* Requirement: Please output exactly the lines from the one that holds "Viewport: 521px width, 635px" through the final line of the data, and nothing else; leave out any pictures.

[Stored items]
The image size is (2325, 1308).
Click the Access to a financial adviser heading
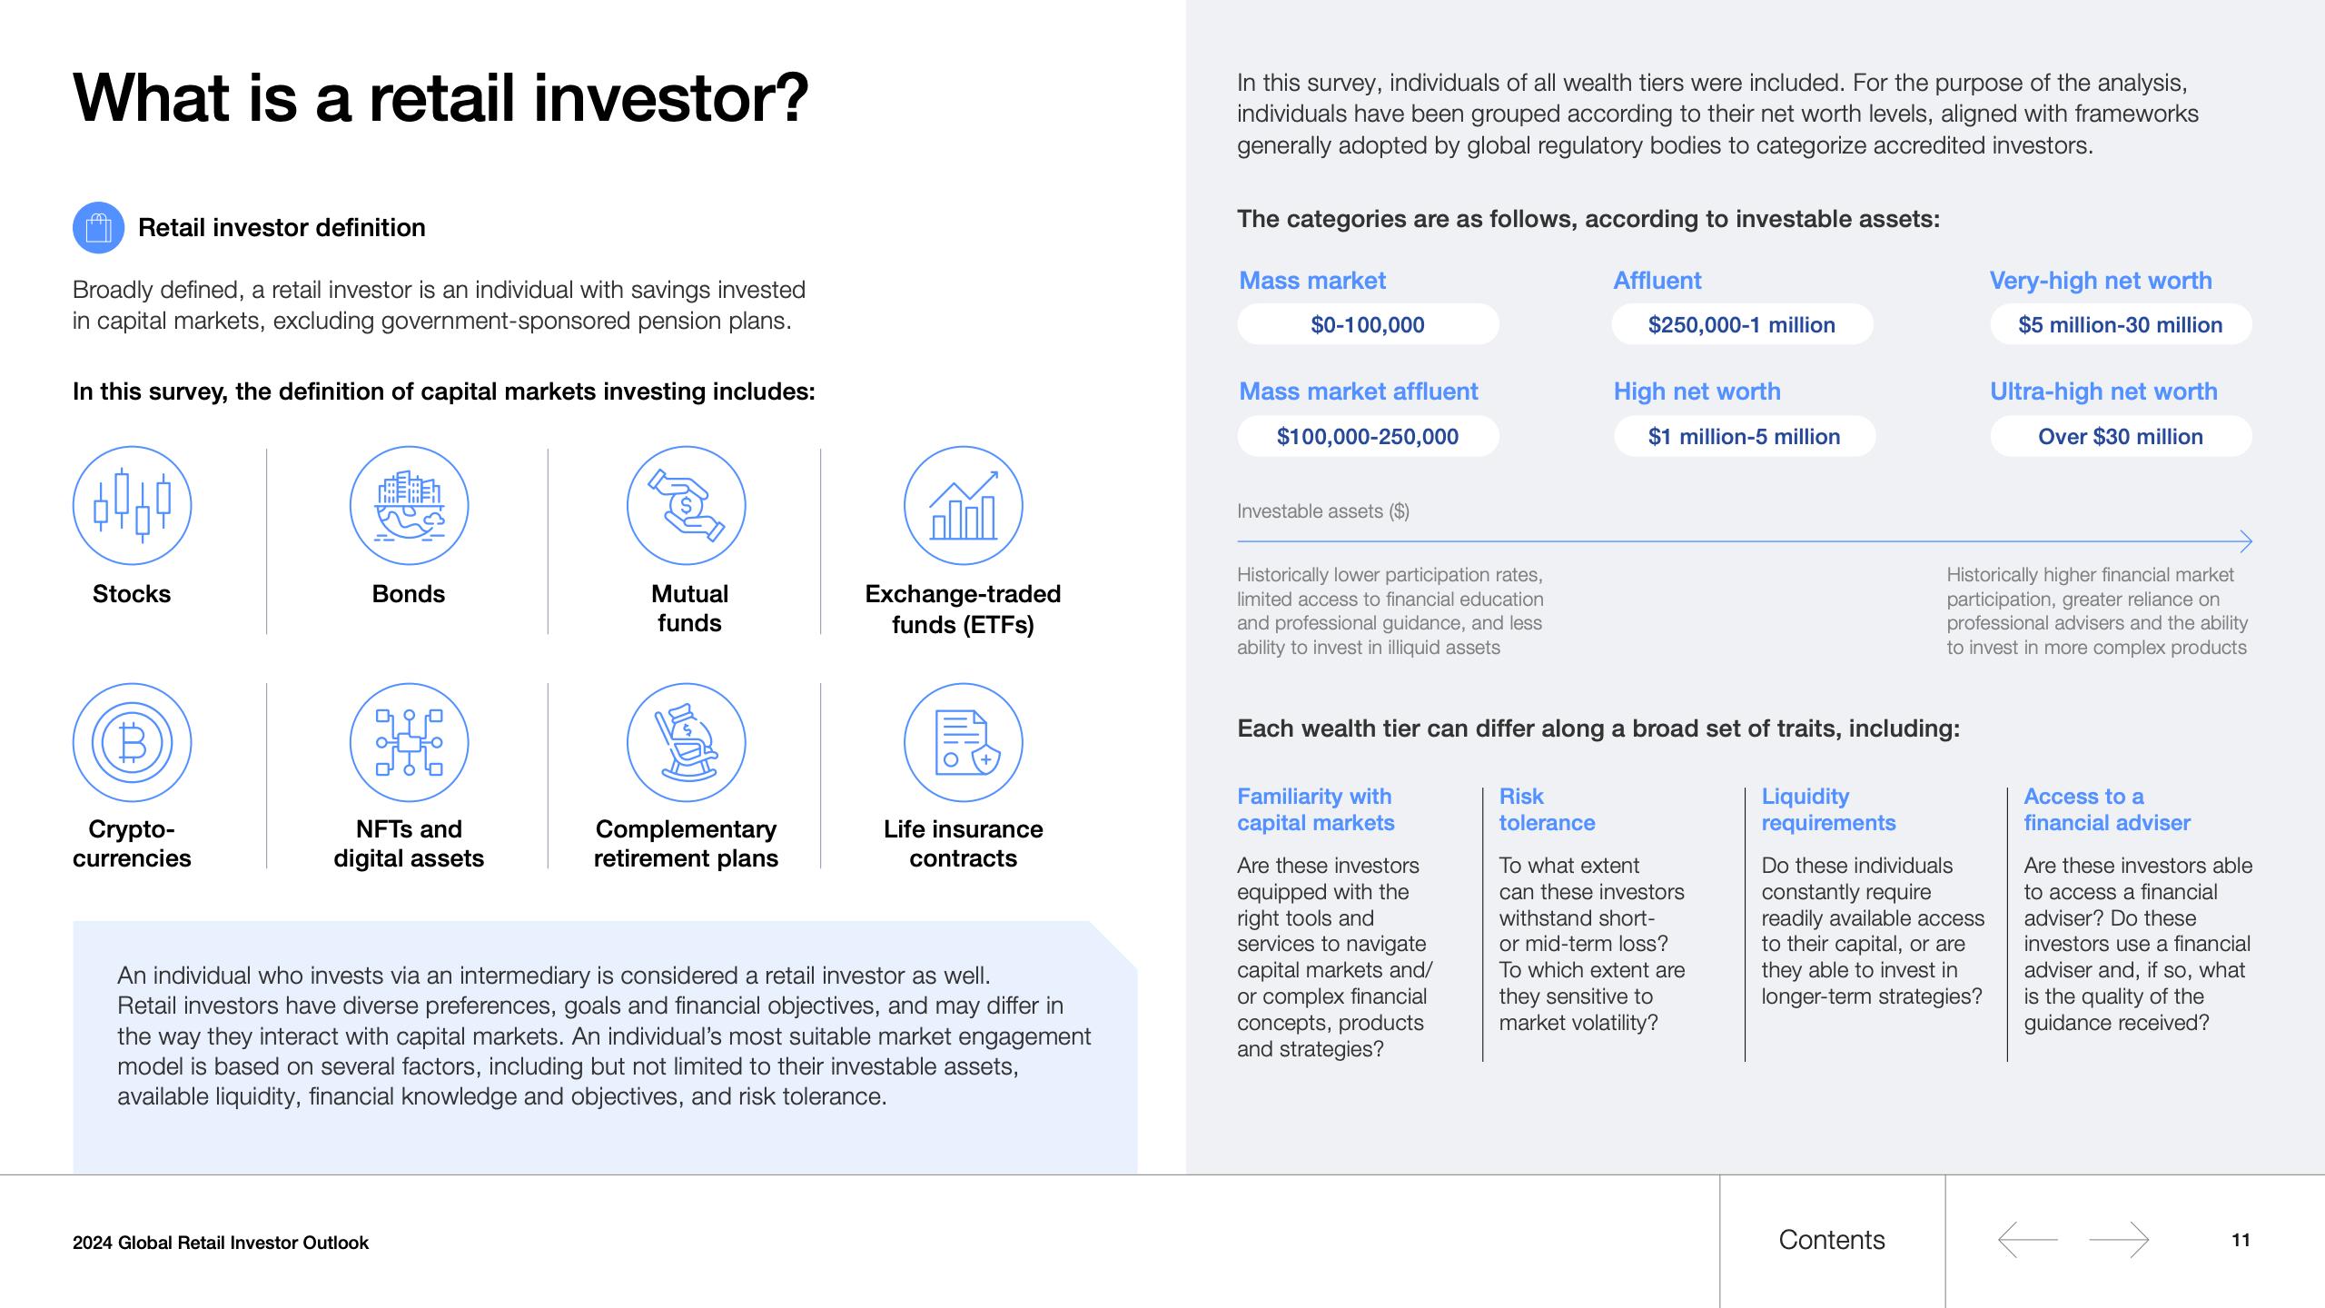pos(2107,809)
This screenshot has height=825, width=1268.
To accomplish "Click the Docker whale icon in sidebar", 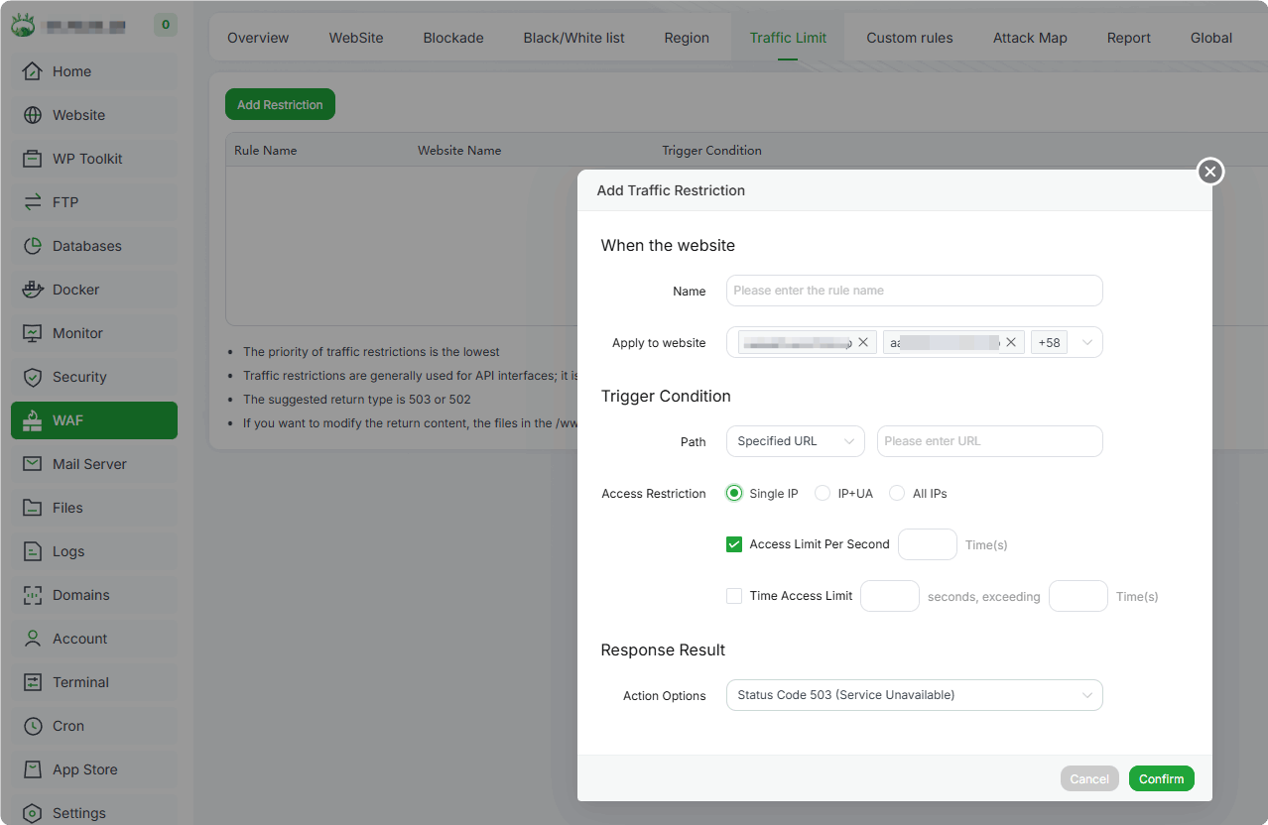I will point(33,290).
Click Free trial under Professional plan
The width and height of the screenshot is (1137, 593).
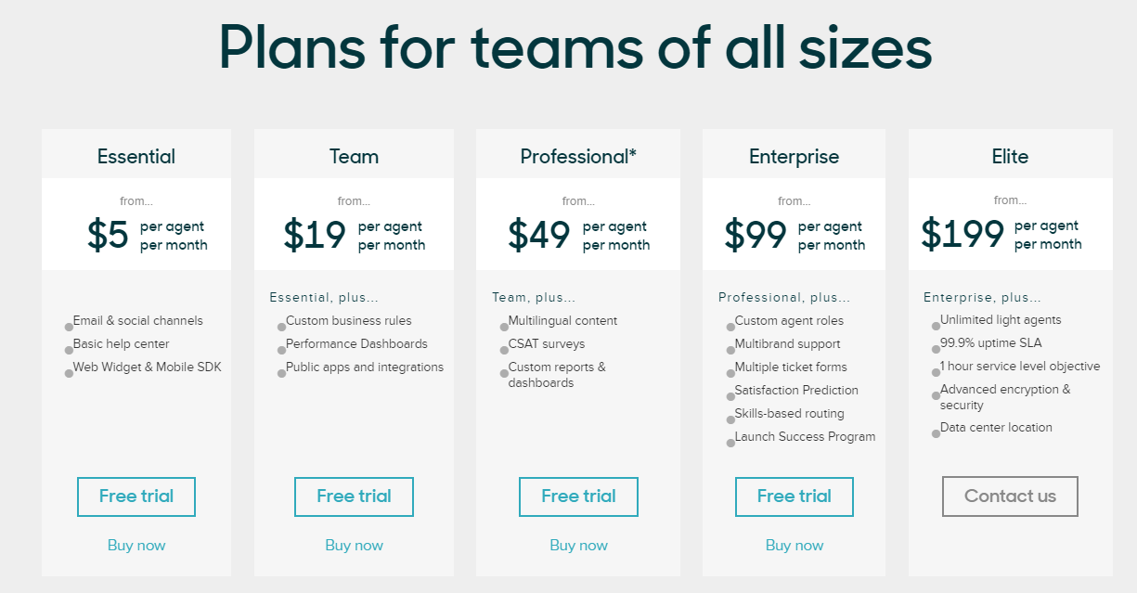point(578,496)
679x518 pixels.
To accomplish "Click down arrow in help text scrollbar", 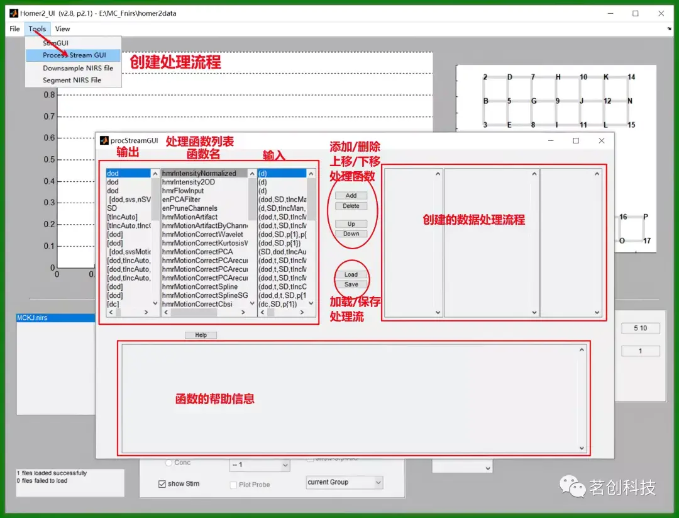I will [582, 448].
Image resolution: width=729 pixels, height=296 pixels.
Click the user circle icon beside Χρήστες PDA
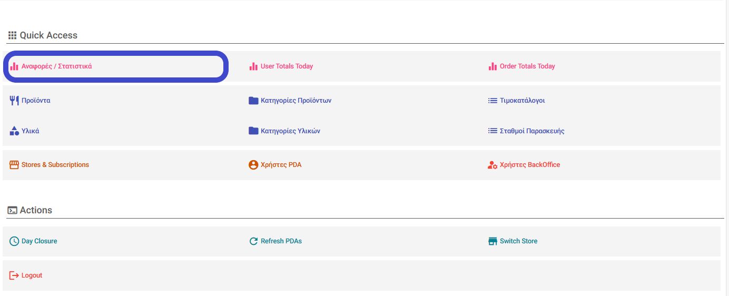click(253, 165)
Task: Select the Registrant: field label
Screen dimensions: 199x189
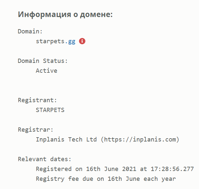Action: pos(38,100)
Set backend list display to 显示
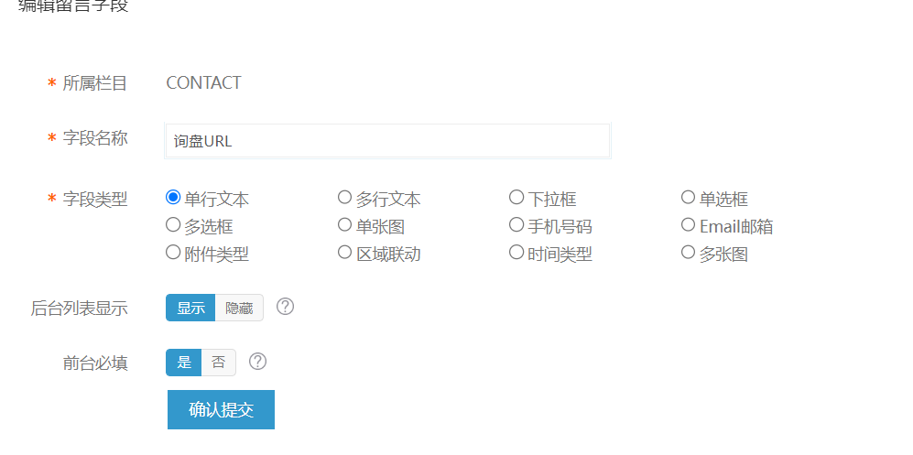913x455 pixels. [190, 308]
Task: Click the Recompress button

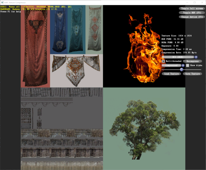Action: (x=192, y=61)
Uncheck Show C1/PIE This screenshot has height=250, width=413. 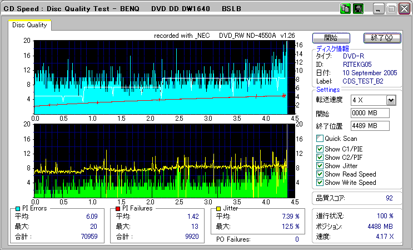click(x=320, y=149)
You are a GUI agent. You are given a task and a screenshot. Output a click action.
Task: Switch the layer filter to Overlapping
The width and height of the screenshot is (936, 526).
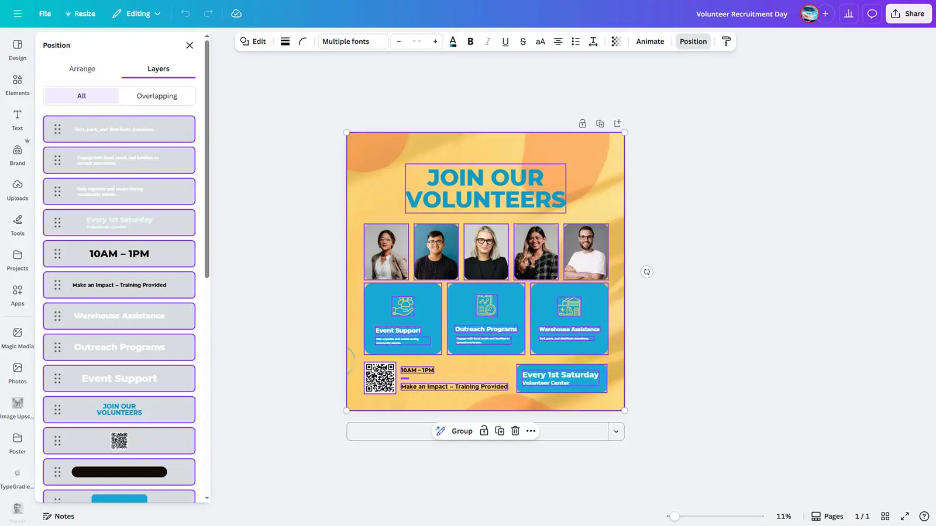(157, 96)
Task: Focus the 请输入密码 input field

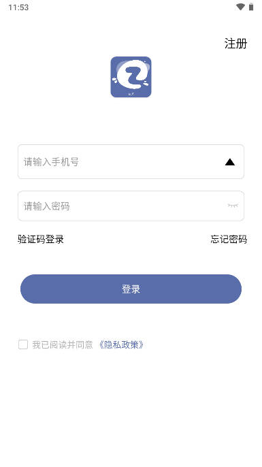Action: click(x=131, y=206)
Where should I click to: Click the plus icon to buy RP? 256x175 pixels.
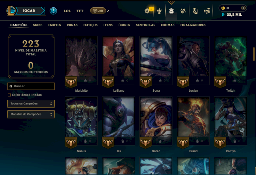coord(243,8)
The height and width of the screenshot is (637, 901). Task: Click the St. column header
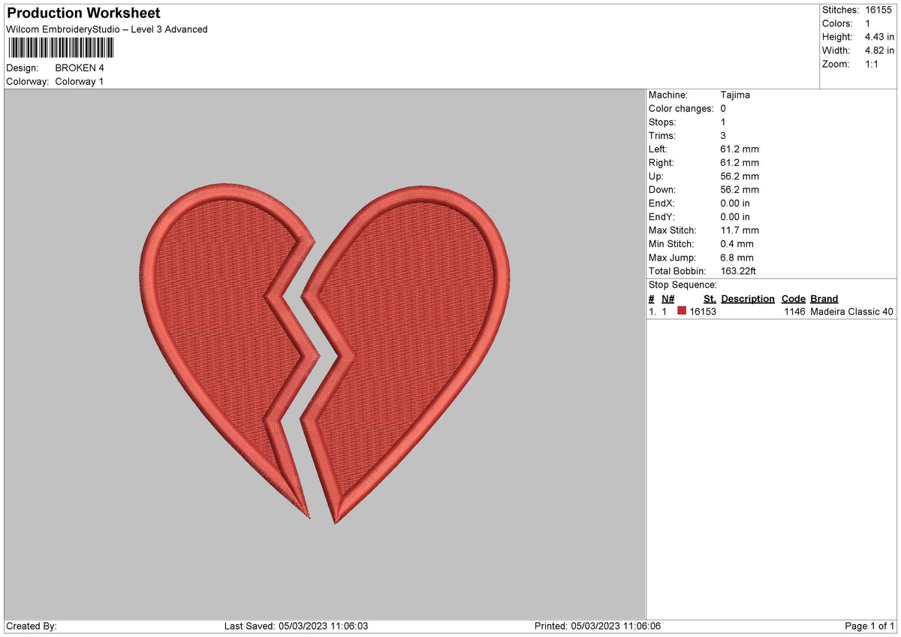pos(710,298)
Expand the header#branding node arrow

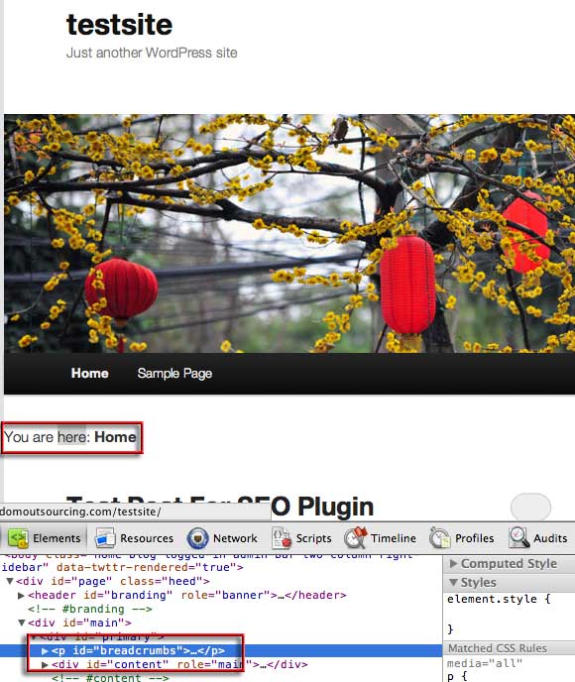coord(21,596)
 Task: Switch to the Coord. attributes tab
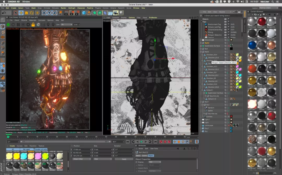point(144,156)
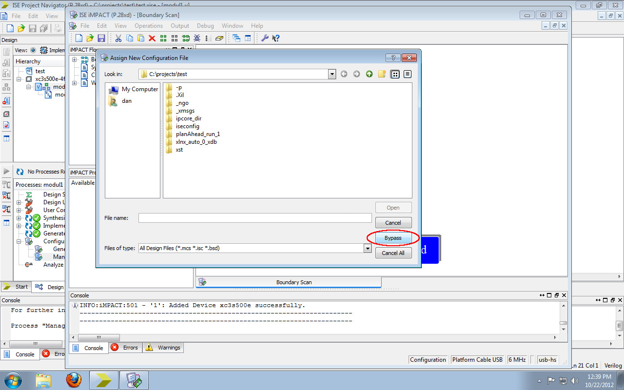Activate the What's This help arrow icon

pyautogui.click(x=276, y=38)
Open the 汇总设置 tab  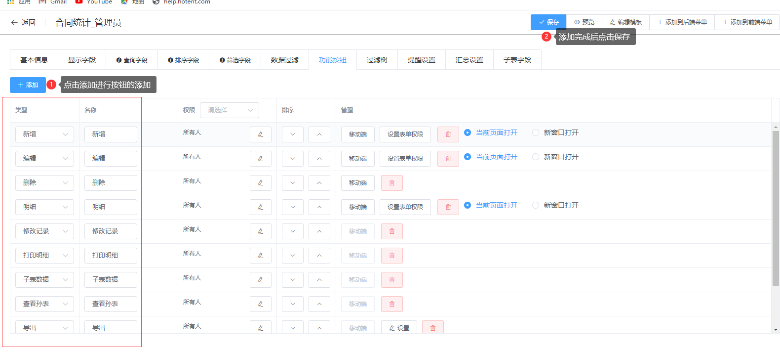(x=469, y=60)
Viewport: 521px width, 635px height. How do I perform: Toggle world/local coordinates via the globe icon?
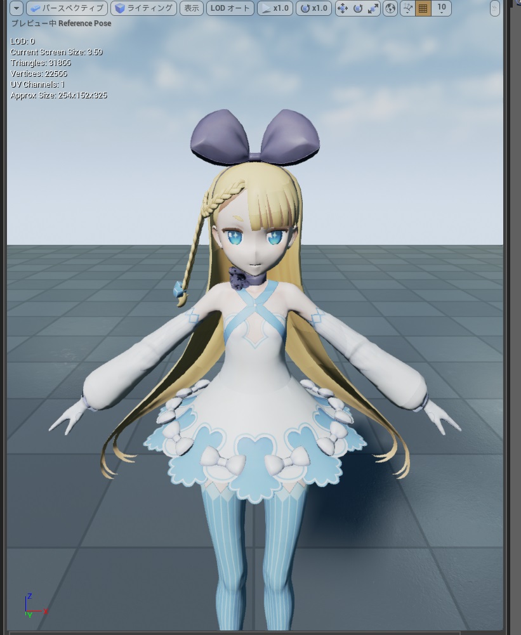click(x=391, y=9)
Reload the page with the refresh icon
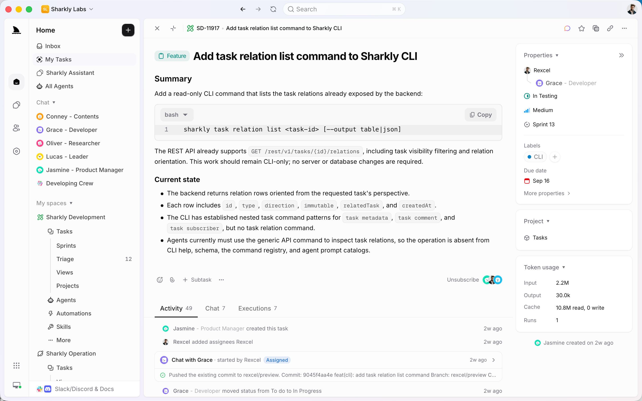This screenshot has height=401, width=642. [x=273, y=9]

* Task answer:
Viewport: 521px width, 635px height. How do I perform: Toggle world/local coordinates via the globe icon?
click(x=391, y=9)
Reload the page with the refresh icon
This screenshot has height=401, width=642. [x=273, y=9]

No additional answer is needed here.